> _Task to carry out_:
Look in the material below for the line holding "Click 이문석 편곡". Set it down exactly, with each later line up to and including the line holding "You are a computer-use agent. Screen".

---------- Entries supplied ----------

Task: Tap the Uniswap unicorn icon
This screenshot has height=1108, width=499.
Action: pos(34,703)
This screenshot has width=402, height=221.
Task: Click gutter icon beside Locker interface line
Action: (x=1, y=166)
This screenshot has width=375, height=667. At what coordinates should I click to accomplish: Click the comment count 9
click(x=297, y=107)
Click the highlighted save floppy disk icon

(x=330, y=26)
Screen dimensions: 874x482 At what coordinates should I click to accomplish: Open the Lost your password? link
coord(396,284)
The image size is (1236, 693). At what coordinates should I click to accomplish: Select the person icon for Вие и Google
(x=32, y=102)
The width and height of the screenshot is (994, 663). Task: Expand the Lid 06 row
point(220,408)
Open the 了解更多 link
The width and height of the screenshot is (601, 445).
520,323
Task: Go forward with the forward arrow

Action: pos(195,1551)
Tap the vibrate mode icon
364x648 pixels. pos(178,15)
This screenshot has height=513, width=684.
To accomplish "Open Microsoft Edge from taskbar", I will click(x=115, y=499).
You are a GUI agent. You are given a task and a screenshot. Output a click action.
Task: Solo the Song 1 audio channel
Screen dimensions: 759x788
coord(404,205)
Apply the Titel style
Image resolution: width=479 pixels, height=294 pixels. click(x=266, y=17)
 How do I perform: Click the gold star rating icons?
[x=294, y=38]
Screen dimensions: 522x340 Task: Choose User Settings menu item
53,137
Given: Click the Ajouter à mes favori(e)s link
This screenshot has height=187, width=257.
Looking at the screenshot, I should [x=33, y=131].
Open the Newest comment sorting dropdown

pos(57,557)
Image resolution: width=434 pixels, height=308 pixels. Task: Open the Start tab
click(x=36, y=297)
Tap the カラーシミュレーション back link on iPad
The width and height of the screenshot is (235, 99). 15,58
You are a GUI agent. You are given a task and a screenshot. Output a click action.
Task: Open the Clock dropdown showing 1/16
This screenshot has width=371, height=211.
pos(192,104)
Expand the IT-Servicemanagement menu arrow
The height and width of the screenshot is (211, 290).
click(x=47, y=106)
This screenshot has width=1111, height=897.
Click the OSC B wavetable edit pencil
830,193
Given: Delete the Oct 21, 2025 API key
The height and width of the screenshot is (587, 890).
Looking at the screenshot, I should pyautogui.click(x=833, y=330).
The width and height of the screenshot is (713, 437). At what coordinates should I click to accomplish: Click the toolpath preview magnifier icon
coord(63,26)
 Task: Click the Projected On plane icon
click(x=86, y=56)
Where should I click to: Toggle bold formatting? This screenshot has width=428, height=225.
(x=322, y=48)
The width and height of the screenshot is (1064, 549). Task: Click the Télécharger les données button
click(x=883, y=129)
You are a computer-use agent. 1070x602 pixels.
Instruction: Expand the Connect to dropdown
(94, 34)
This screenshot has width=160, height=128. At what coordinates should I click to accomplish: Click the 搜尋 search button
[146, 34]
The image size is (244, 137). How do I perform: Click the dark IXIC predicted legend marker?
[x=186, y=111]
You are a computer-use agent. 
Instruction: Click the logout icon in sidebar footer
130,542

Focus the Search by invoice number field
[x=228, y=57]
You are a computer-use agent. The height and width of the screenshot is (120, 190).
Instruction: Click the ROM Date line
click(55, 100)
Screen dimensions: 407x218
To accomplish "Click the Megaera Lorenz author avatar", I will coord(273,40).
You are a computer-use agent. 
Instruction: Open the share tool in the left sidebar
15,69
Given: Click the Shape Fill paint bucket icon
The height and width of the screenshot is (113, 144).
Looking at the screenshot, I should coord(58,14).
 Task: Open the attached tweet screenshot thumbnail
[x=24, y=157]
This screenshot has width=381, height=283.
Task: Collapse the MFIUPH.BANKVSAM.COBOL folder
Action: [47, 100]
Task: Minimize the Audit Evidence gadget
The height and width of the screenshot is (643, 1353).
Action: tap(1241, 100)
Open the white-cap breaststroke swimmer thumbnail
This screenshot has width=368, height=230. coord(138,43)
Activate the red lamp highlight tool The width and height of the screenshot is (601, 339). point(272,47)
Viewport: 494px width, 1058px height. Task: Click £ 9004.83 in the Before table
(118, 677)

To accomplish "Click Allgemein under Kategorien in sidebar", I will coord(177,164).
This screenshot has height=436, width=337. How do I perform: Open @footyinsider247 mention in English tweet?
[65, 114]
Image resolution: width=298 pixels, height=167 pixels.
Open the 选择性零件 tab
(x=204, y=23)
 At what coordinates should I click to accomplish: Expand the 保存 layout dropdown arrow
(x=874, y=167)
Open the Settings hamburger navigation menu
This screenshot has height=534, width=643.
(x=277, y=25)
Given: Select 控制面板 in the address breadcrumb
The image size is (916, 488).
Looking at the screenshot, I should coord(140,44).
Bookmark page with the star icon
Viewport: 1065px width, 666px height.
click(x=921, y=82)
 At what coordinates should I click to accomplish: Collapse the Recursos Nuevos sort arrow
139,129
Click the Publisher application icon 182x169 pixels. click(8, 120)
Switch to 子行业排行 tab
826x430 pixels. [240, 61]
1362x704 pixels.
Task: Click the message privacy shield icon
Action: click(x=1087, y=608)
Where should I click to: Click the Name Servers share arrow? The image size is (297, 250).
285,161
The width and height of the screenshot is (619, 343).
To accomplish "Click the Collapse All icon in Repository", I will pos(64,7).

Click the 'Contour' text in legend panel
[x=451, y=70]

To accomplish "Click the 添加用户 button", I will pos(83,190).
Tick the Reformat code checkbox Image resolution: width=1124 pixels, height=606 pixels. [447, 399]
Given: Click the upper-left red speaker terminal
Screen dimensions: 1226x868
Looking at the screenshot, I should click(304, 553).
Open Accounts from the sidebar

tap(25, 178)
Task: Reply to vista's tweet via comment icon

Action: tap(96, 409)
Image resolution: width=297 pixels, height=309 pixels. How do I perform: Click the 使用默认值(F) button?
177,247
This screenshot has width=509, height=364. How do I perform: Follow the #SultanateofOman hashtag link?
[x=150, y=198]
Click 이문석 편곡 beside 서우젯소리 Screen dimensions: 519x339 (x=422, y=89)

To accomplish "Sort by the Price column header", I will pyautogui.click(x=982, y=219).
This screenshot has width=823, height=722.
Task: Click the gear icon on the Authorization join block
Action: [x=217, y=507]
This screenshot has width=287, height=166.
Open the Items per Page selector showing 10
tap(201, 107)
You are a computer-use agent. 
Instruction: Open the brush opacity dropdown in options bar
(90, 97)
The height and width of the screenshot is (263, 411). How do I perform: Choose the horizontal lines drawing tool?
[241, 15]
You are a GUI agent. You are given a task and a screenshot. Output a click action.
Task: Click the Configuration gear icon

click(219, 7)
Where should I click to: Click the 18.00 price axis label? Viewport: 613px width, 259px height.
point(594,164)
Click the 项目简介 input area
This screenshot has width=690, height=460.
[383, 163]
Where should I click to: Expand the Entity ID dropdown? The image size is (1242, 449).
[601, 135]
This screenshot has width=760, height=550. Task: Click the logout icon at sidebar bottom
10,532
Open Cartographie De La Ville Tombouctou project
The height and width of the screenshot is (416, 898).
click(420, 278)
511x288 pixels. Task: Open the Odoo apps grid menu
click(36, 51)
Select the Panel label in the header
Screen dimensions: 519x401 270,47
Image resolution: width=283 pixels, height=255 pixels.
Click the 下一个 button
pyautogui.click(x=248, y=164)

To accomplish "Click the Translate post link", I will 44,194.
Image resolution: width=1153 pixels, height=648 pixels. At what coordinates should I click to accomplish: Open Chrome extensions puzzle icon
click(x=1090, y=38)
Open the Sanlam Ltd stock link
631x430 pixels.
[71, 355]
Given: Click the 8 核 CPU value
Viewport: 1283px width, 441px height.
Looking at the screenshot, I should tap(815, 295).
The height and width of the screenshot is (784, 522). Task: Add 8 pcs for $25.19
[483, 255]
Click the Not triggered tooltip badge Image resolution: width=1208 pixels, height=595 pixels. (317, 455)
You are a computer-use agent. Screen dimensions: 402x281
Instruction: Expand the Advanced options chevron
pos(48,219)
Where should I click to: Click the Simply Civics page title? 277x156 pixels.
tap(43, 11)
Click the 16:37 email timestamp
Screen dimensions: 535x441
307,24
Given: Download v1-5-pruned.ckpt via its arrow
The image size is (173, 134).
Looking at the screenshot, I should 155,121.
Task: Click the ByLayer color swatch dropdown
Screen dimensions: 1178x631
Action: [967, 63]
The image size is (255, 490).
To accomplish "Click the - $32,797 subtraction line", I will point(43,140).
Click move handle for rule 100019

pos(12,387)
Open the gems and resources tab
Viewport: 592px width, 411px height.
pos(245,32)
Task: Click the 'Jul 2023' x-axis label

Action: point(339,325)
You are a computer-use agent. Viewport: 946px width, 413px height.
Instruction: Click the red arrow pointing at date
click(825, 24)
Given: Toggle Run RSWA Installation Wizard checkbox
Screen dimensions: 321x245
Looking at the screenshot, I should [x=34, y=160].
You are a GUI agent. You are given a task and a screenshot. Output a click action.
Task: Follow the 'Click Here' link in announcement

----------

> _Response area_:
Click 이문석 편곡 beside 서우젯소리 Screen dimensions: 519x339 (x=422, y=89)

To accomplish "Sort by the Price column header", I will pyautogui.click(x=982, y=219).
This screenshot has width=823, height=722.
Task: Click the gear icon on the Authorization join block
Action: [x=217, y=507]
This screenshot has width=287, height=166.
Open the Items per Page selector showing 10
tap(201, 107)
You are a computer-use agent. 
Instruction: Open the brush opacity dropdown in options bar
(90, 97)
The height and width of the screenshot is (263, 411). How do I perform: Choose the horizontal lines drawing tool?
[241, 15]
You are a GUI agent. You are given a task and a screenshot. Output a click action.
Task: Click the Configuration gear icon

click(219, 7)
Where should I click to: Click the 18.00 price axis label? Viewport: 613px width, 259px height.
point(594,164)
Click the 项目简介 input area
This screenshot has width=690, height=460.
[383, 163]
Where should I click to: Expand the Entity ID dropdown? The image size is (1242, 449).
[601, 135]
This screenshot has width=760, height=550. Task: Click the logout icon at sidebar bottom
10,532
Open Cartographie De La Ville Tombouctou project
The height and width of the screenshot is (416, 898).
click(420, 278)
511x288 pixels. Task: Open the Odoo apps grid menu
click(36, 51)
Select the Panel label in the header
Screen dimensions: 519x401 270,47
Image resolution: width=283 pixels, height=255 pixels.
Click the 下一个 button
pyautogui.click(x=248, y=164)

To accomplish "Click the Translate post link", I will 44,194.
Image resolution: width=1153 pixels, height=648 pixels. At what coordinates should I click to accomplish: Open Chrome extensions puzzle icon
click(x=1090, y=38)
Open the Sanlam Ltd stock link
631x430 pixels.
[71, 355]
Given: Click the 8 核 CPU value
Viewport: 1283px width, 441px height.
Looking at the screenshot, I should tap(815, 295).
The height and width of the screenshot is (784, 522). Task: Add 8 pcs for $25.19
[483, 255]
Click the Not triggered tooltip badge Image resolution: width=1208 pixels, height=595 pixels. (317, 455)
You are a computer-use agent. Screen dimensions: 402x281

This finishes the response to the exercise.